Steurer: We will certainly be very busy with the entire field of electromobility. Electric cars, electric buses, equipment that is powered by electricity – all may need to be tested especially under extreme conditions. On the other hand, a large field is opening up in the medical sector. So far, terraXcube has only conducted research on healthy people. A next step could be clinical studies on diseases in which factors such as those we can produce in the terraXcube play a role, for example in the area of hypoxia. I see a lot of future potential there.
"Ötzi's microbiome was even more diverse than ours is today. "Albert Zink
Mr. Zink, your institute has also been working intensively on a promising medical topic for a few years: the human microbiome.
Zink: Microbiome research is indeed very topical because it is becoming increasingly clear to science how important the community of bacteria and other microorganisms living within and with us, is for our health. Many diseases and allergies seem to be directly related to a decreasing diversity of the human microbiome, especially in industrialized societies. We took a closer look at this using Ötzi's stomach material. Even the first results show that his bacterial community was still significantly more diverse than ours is today. We are also carrying out such analyses on other mummies. We then compare our results, for example, with investigations carried out on indigenous peoples. The question is, what can we learn from this for the population of today? For example, do we need to go back to a more natural diet? We are currently researching the connection with nutrition using different preserved excrement found in the prehistoric Hallstatt salt mine. These so-called coprolites were exceptionally well preserved there, so we have plenty of research material. If we were to limit ourselves to mummies, we would have few samples because many no longer have their gastrointestinal contents. In this respect, we were really fortunate in the case of Ötzi.
You have now dealt with Ötzi for so long and intensively: if you could face him, what would be your most pressing questions?
Zink: The first thing I would ask him would be his name. And then, of course, I would be interested to know what position he held in society and what kind of person he was. One tends to see mummies in a positive light. Ötzi must have been a good man we think, and now he's lying here, poor guy. But maybe he was a mean guy, and the arrow didn't hit him undeservedly? (laughs)

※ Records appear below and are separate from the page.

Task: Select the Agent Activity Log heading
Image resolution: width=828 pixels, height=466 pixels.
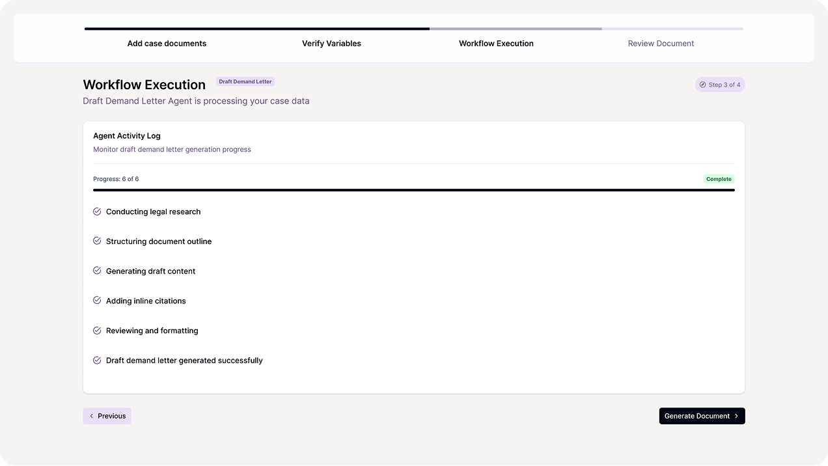Action: pos(127,136)
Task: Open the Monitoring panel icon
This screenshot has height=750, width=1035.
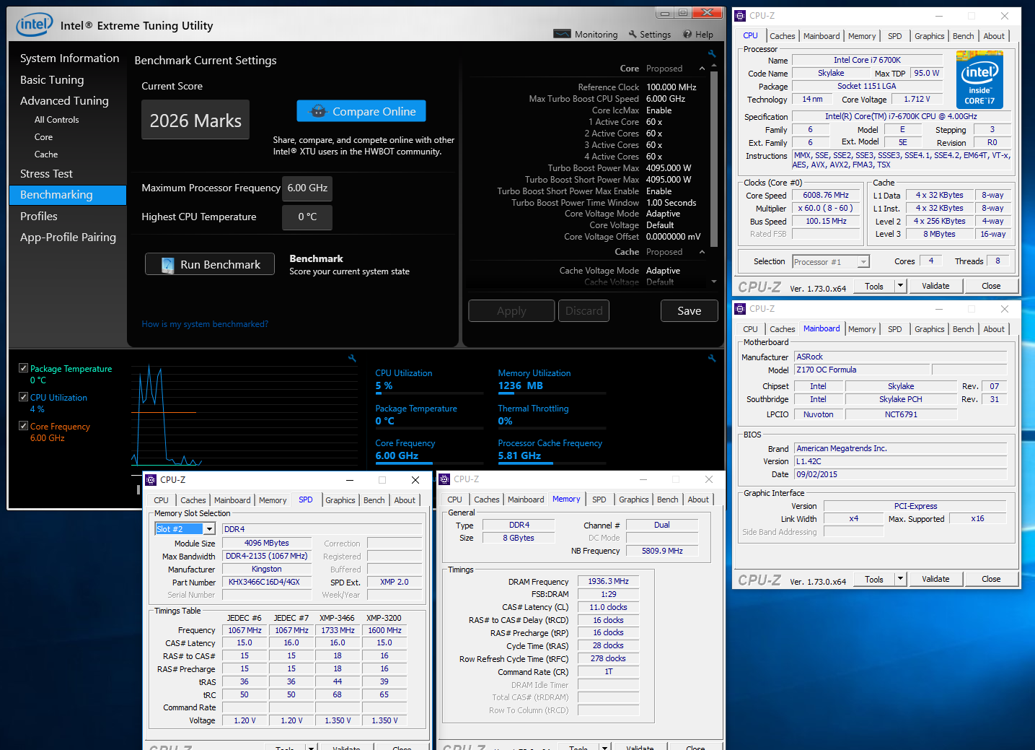Action: point(562,34)
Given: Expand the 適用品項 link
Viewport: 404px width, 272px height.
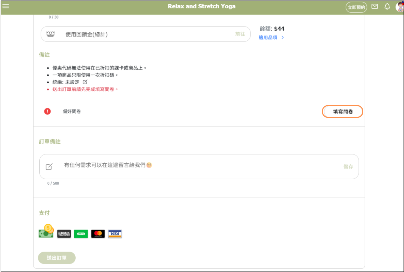Looking at the screenshot, I should click(271, 38).
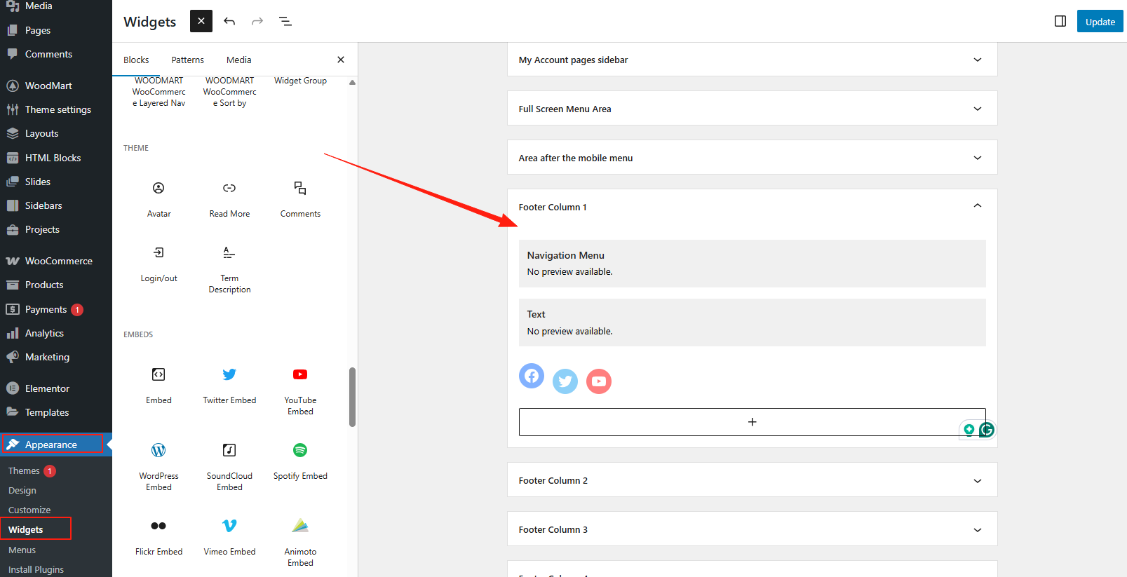This screenshot has width=1127, height=577.
Task: Open Menus under Appearance
Action: pyautogui.click(x=22, y=550)
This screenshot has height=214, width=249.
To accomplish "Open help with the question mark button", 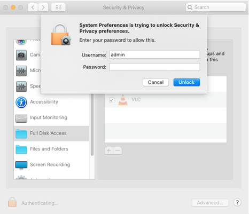I will coord(237,202).
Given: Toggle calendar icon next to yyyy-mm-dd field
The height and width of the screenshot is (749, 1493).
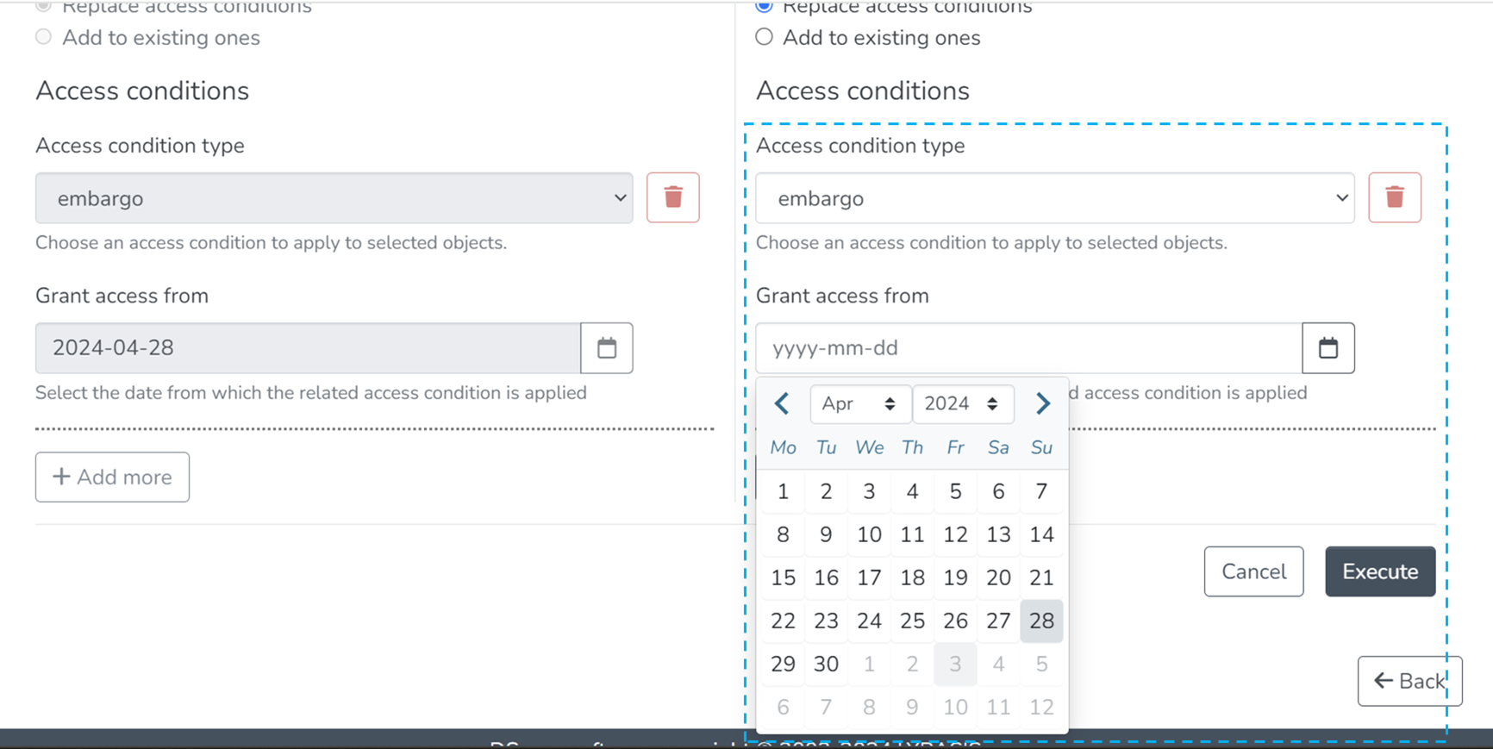Looking at the screenshot, I should [1327, 348].
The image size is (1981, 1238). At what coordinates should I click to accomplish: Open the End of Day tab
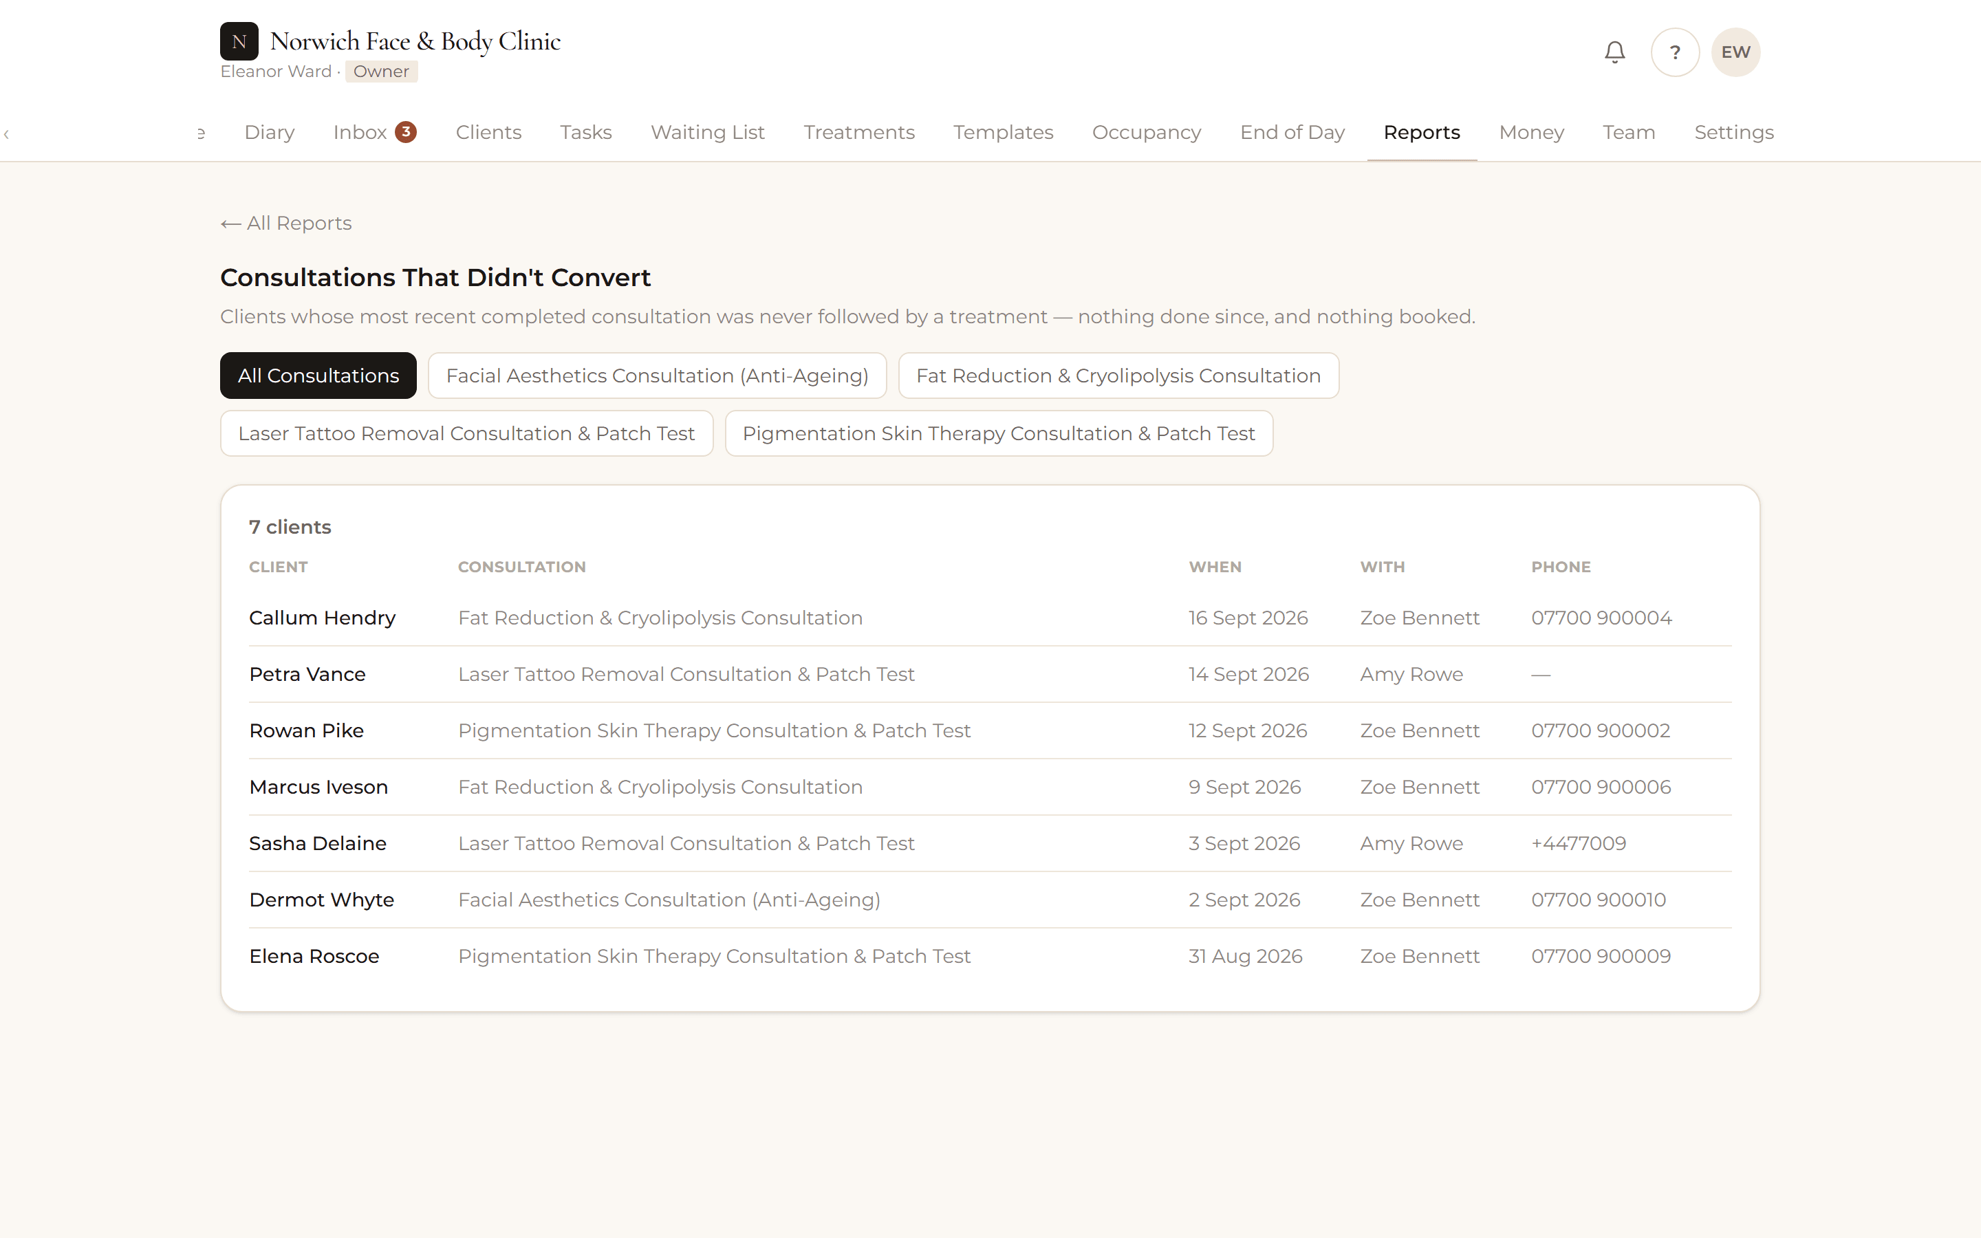click(1292, 132)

Christian Steurer is head of terraXcube - the Center for Extreme Climate Simulation. Before then, the telecommunications engineer co-founded the Institute for Applied Remote Sensing at Eurac Research and was director of the IT department at the South Tyrolean Health Care Authority for several years. Inspired by his work in the health care service and his close collaboration with research teams at the Institute for Mountain Emergency Medicine, he has been an enthusiastic volunteer paramedic with the White Cross since 2020.
Albert Zink is an anthropologist and associate professor at the Ludwig-Maximilians-Universi- ty in Munich. He has been head of the Institute for Mummy Research at Eurac Research since 2007. His passion for mummies has never left him since he first became involved with them while studying biology in Munich. Not only has he studied the glacier mummy Ötzi, but mummies all over the world, including the famous Egyptian kings Tutankhamun and Ramses III. When he puts the mummies to rest, he picks up the guitar and plays jazz or his own songs.